The Last of Sheila Locke-Holmes

Years later, when relatives tried to tease her about the summer she turned eleven and opened her own detective agency, she always changed the subject. People thought she was embarrassed because she wore a deerstalker cap with a sweatshirt and utility belt and advertised her services under the name Sheila Locke-Holmes, which was almost her real name anyway. She was actually Sheila Locke-Weiner, but it was bad enough to be that in real life. The only case she ever solved was the one about her father’s missing Wall Street Journal and she disbanded her agency by the summer’s end.

Besides, it didn’t begin with the deerstalker cap, despite what her parents think they remember. She was already open for business when she found the cap, in her mother’s side of the walk-in closet, in a box full of odd things. Because her mother was Firmly Against Clutter—a pronouncement she made often, to Sheila’s father, who was apparently on the side of clutter—this unmarked box was particularly interesting to Sheila. It contained a deerstalker cap, although she did not know to call it that; a very faded orange T-shirt that said go climb a rock; a sky-blue wool cape with a red plaid lining; and a silver charm bracelet.

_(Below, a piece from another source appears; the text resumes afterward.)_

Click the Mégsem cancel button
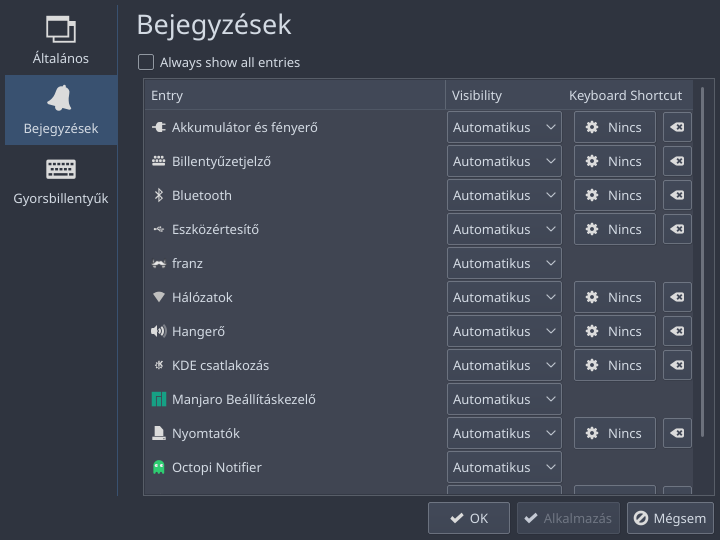This screenshot has width=720, height=540. (x=670, y=518)
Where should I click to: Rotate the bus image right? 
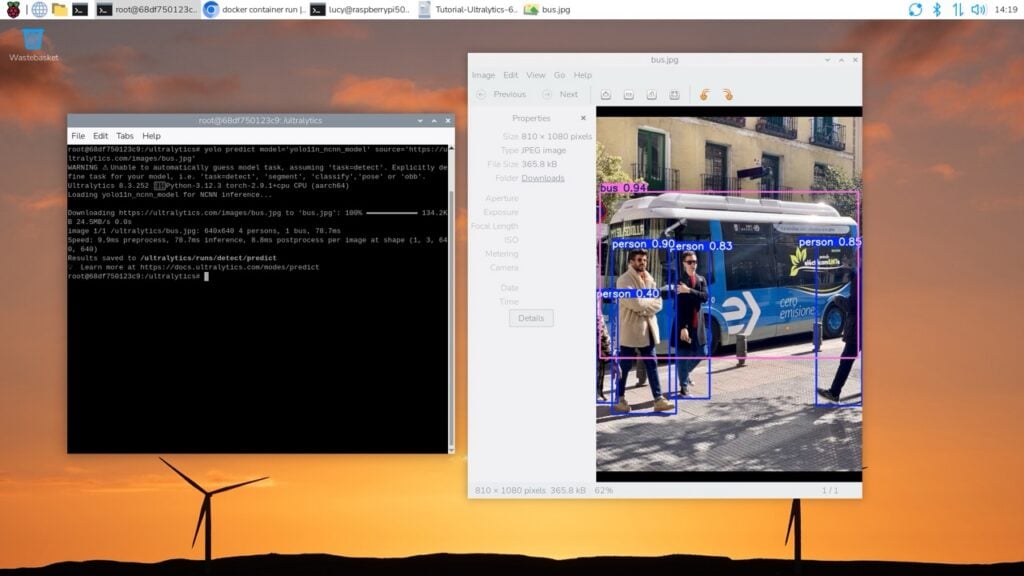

She took the box to her mother, who told Sheila that she really must learn to respect other people’s privacy and property. “We talked about this. Remember, Sheila? You promised to do better.”

“But I have to practice searching for things,” Sheila said. “It’s my job. May I have the T-shirt? It’s cool, like the shorts people buy at Abercrombie, only even better because it’s really old, not fake-old.”

“Don’t you want the cape, too? And the charm bracelet? I think those things are back in style as well.”

Sheila maintained a polite silence. Her mother was not the kind of mother who was actually up to date on what was cool. She just thought she was. “I like the cap. It’s like the one on that book that Daddy is always reading, the one he says he wants to work on if it ever becomes a film.”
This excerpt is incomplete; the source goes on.